If (a) and (ß) are zeroes of the polynomial x^2-2x-8,then form a quadratic polynomial whose zeroes are 2/a and 2/ß. (a=alpha,ß=beta)
Answers
Answer:
2x² + x - 1
Step-by-step explanation:
Polynomials in form of x^2 - Sx + P, represent S as sum of roots and P as product of roots.

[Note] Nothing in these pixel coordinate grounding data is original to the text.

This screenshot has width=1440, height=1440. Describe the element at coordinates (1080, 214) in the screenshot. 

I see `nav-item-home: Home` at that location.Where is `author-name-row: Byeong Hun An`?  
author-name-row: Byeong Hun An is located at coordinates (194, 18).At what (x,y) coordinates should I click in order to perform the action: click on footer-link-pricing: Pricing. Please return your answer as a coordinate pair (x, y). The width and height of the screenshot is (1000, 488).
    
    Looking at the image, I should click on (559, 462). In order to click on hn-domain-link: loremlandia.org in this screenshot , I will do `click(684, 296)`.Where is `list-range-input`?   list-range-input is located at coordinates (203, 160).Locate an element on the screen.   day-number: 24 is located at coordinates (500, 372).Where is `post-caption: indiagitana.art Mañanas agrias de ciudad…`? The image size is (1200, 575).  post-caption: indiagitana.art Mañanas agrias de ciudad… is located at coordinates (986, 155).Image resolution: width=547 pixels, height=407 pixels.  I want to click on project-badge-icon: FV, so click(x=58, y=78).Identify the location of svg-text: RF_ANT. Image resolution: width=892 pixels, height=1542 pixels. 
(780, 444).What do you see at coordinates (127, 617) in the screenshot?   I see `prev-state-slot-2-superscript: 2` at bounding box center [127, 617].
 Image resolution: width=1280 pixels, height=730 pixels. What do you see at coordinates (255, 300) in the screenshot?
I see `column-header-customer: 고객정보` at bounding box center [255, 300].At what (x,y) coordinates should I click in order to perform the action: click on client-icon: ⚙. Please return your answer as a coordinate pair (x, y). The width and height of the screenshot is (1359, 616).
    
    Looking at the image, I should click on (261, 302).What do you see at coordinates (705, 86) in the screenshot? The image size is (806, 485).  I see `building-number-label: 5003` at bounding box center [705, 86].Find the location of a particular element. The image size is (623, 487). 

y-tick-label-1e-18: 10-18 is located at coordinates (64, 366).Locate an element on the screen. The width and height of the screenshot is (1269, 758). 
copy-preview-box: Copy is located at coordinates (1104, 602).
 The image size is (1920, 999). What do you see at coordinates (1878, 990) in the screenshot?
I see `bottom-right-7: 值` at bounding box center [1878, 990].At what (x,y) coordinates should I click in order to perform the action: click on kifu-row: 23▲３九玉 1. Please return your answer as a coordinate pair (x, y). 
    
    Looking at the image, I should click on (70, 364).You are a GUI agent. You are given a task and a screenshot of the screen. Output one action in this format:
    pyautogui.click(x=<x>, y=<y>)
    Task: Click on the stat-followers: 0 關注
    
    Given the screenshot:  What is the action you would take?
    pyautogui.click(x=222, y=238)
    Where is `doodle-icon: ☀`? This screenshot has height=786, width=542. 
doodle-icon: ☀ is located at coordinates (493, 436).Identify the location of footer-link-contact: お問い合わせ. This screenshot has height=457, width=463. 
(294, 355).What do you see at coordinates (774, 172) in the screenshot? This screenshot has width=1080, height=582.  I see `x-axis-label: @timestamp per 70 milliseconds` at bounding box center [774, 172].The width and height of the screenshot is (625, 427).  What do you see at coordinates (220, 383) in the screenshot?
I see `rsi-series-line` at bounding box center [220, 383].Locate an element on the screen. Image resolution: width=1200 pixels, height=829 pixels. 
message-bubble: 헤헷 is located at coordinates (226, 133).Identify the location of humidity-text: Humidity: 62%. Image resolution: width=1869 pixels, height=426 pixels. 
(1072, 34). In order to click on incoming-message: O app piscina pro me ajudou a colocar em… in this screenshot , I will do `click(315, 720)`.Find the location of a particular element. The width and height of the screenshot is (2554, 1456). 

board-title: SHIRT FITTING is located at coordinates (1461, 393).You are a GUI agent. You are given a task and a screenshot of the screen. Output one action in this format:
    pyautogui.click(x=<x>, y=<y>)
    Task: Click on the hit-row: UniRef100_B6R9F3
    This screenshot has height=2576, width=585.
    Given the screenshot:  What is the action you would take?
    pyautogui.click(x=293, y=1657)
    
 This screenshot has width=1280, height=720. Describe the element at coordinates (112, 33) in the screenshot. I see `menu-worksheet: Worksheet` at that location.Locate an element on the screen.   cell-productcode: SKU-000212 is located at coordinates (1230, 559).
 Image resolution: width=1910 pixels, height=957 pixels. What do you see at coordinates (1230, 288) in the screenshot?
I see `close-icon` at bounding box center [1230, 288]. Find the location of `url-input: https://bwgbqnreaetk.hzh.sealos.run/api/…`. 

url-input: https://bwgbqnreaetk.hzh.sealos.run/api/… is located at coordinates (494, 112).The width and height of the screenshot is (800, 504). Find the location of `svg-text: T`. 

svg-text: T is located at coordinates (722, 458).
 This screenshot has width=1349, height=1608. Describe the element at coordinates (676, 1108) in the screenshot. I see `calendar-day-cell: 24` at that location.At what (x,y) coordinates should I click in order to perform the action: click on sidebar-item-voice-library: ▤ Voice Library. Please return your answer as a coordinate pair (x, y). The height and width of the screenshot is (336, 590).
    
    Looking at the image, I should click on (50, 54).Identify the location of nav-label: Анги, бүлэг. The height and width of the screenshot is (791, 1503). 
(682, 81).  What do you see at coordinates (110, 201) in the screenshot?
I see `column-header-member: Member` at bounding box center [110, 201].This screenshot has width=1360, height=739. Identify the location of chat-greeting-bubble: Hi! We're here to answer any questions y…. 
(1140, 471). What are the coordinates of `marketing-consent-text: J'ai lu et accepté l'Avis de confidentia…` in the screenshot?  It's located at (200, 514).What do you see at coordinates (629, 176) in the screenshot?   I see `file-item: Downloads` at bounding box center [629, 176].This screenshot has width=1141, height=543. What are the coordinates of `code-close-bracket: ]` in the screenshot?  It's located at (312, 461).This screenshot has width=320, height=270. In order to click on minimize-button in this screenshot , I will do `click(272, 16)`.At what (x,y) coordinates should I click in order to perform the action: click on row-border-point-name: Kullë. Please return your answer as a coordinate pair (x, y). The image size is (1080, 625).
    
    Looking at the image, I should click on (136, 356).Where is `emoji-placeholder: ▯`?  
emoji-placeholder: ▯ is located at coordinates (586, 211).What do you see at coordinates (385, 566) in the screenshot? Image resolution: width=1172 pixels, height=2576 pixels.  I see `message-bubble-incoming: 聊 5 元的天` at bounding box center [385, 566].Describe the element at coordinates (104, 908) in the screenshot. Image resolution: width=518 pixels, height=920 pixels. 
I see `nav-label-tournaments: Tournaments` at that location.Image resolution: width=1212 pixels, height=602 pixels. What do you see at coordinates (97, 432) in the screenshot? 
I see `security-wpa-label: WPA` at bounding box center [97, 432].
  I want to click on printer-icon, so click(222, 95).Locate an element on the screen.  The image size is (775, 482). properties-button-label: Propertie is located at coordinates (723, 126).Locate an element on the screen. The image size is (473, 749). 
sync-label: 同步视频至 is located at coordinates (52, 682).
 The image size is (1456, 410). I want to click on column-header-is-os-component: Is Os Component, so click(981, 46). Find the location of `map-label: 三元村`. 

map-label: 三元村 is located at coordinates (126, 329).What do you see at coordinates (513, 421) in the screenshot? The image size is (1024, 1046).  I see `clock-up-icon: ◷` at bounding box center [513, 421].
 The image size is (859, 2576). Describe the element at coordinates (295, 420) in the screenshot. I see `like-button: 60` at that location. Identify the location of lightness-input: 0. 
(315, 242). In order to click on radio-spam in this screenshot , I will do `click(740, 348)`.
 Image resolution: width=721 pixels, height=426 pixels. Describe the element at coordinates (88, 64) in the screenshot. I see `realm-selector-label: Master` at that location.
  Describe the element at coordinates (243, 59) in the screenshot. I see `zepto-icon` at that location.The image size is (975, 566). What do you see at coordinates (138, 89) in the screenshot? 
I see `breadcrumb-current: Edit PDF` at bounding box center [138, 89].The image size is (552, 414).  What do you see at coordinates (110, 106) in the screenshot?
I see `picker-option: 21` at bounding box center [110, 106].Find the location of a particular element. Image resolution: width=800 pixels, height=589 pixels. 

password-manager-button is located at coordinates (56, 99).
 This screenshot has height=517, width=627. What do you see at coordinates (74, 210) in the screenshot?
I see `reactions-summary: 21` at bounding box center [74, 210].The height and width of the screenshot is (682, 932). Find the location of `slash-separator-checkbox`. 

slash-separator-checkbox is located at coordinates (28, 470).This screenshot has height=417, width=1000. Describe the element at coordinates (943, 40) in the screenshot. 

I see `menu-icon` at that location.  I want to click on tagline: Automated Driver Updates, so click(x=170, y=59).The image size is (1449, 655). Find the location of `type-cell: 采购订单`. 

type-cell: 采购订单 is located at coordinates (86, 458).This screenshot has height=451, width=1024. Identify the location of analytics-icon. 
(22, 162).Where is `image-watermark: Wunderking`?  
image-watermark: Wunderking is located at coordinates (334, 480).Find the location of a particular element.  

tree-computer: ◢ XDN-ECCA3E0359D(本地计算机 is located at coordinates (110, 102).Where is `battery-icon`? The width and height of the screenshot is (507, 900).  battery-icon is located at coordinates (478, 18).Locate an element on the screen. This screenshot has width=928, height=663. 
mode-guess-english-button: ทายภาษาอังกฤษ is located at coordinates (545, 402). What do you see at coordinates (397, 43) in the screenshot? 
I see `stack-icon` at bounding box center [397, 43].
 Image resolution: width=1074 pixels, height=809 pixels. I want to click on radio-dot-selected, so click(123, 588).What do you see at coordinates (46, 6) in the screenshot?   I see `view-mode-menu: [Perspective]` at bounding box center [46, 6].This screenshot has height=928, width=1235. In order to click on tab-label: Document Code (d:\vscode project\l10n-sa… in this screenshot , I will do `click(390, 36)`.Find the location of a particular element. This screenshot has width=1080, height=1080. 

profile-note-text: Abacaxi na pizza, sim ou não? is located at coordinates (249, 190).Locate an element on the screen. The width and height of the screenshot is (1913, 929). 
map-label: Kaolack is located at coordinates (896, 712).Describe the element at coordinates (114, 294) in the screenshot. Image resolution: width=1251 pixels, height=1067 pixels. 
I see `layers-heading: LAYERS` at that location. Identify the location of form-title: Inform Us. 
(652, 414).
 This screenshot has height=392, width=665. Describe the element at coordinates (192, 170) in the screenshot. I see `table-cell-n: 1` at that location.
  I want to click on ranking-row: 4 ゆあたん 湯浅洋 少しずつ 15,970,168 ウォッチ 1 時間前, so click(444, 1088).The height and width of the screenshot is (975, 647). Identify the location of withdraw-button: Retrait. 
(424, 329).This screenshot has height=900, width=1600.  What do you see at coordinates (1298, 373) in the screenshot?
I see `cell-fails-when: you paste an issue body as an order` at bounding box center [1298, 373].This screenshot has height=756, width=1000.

Here, if a and ß are roots:
• a + ß = 2
• aß = - 8
Let the required polynomial be x² - px + q, and 2/a & 2/ß are roots, so
p = 2/a + 2/ß = 2(1/a + 1/ß)
p = 2(a + ß)/aß = 2(2)/(-8)
p = -1/2
Also,
q = (2/a)(2/ß)
q = 4(1/aß)
q = 4{1/(-8)} = - 4/8 = -1/2
Therefore, polynomial is:
x² - (-1/2)x + (-1/2)
(2x² + x - 1)/2
Required polynomial is 2x² + x - 1
Step-by-step explanation:
Given: (a) and (ß) are zeroes of the polynomial x² -2x - 8.
To find: A polynomial whose zeroes are 2/a and 2/ß.
Sum of zeros = -b/a
a + ß = 2/1
Product of zeros = c/a
aß = - 8/1
Now, assume that the polynomial is x² - Ax + B.
A = 2/a + 2/ß
A = 2(1/a + 1/ß)
A = 2(a + ß)/aß
Substitute the values,
A = 2(2)/(-8)
A = -1/2
Similarly,
B = (2/a)(2/ß)
B = (4/aß)
B = 4/(-8)
B = - 4/8
B = -1/2
Hence, the polynomial is x² - (-1/2)x + (-1/2) or x² + x/2 - 1/2.